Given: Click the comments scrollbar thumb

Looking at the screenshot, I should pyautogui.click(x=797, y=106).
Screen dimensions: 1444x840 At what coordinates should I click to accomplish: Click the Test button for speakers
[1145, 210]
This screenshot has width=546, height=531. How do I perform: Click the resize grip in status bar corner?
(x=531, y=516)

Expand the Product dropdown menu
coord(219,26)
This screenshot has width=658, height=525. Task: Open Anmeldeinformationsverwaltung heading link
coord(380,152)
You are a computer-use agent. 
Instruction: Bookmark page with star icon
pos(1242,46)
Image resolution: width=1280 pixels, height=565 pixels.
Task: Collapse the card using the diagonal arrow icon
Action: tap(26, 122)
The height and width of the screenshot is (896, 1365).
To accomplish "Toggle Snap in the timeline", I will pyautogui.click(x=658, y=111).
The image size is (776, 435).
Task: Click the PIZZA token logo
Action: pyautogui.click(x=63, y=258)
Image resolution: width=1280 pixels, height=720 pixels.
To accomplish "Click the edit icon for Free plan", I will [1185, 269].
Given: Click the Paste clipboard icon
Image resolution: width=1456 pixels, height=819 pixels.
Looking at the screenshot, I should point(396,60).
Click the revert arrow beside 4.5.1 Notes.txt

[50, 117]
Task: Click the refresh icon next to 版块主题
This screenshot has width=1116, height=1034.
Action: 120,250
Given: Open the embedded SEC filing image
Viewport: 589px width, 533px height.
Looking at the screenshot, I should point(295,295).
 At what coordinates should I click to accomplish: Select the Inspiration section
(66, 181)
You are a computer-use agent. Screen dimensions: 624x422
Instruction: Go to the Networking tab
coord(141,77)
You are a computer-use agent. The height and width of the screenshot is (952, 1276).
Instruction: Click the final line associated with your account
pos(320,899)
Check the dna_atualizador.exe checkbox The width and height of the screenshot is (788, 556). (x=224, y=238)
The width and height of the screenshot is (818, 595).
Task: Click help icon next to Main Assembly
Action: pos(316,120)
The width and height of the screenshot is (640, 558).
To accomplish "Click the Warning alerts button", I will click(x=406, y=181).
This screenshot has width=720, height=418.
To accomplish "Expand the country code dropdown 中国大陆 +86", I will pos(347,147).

Work to do: Repeat the listing word for word, from its first line up to and including the line that contains "[1145, 210]".

The reply:
Given: Click the comments scrollbar thumb

Looking at the screenshot, I should pyautogui.click(x=797, y=106).
Screen dimensions: 1444x840 At what coordinates should I click to accomplish: Click the Test button for speakers
[1145, 210]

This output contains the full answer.